:: STATED EXERCISE ::
Count the lines in the records below that contain the string "height", with case counting, and give only the number.

:: DATASET EXTRACT ::
──────────────────────────────

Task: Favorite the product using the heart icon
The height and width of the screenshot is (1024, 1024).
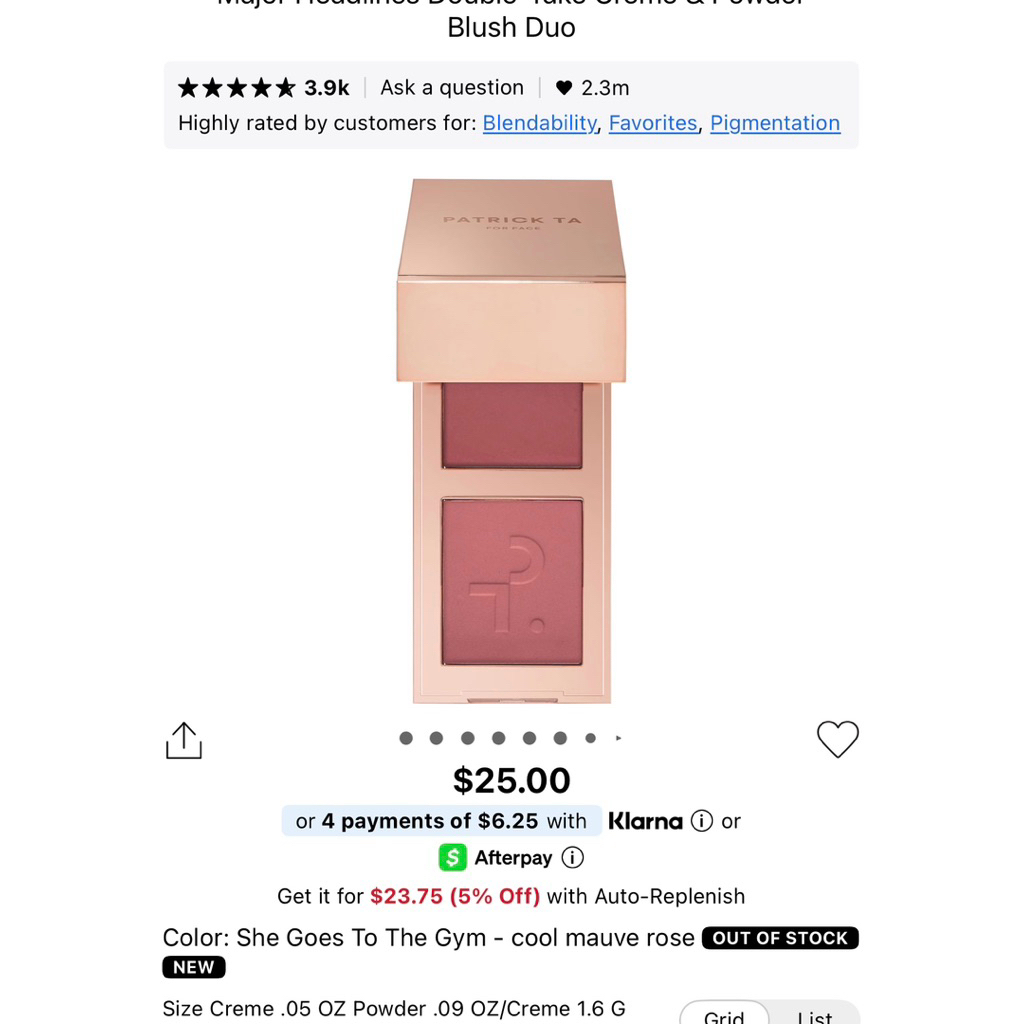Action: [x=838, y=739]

──────────────────────────────

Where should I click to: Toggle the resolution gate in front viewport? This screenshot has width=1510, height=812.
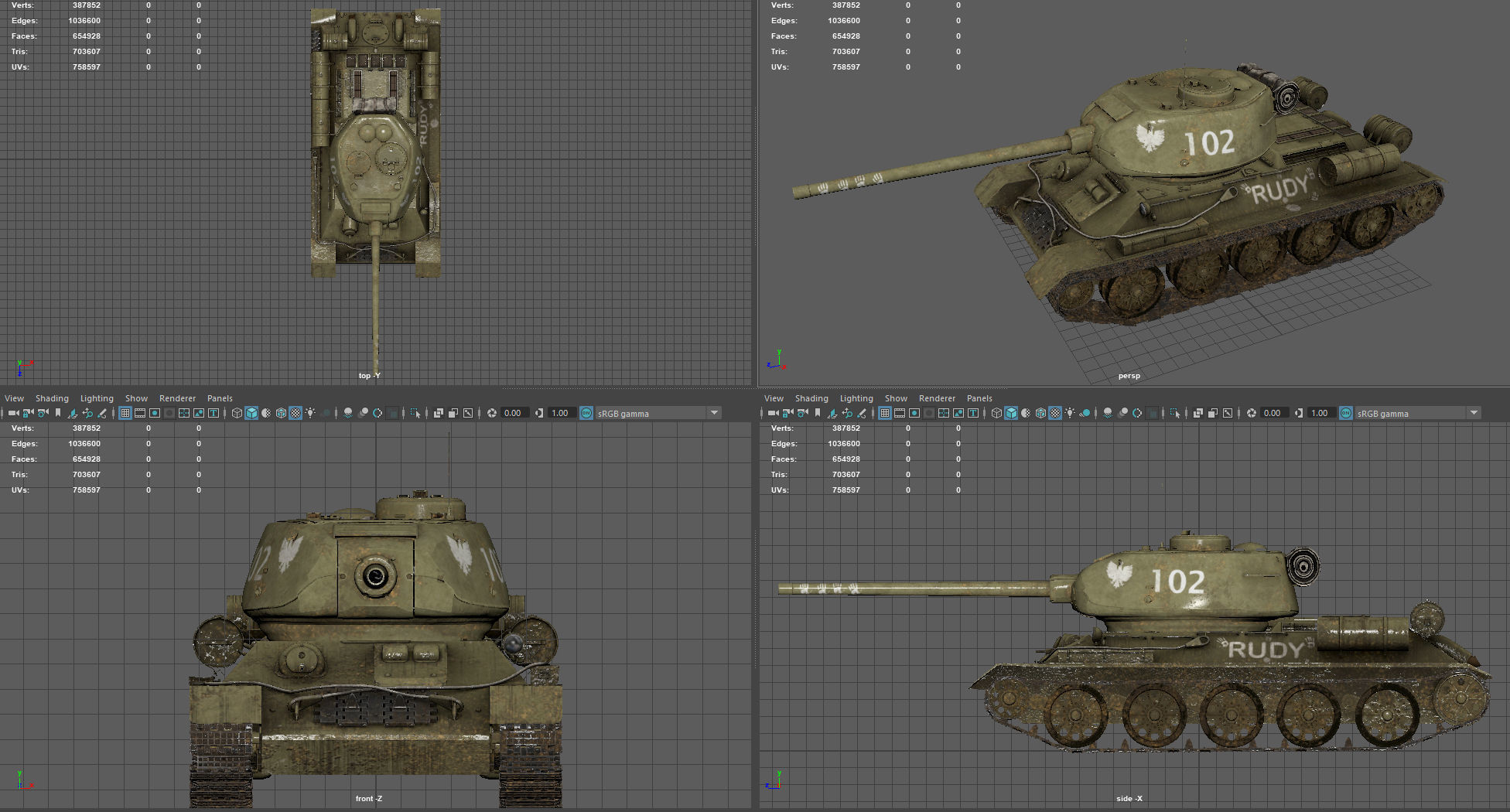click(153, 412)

──────────────────────────────

:: COMPLETED EXERCISE ::
2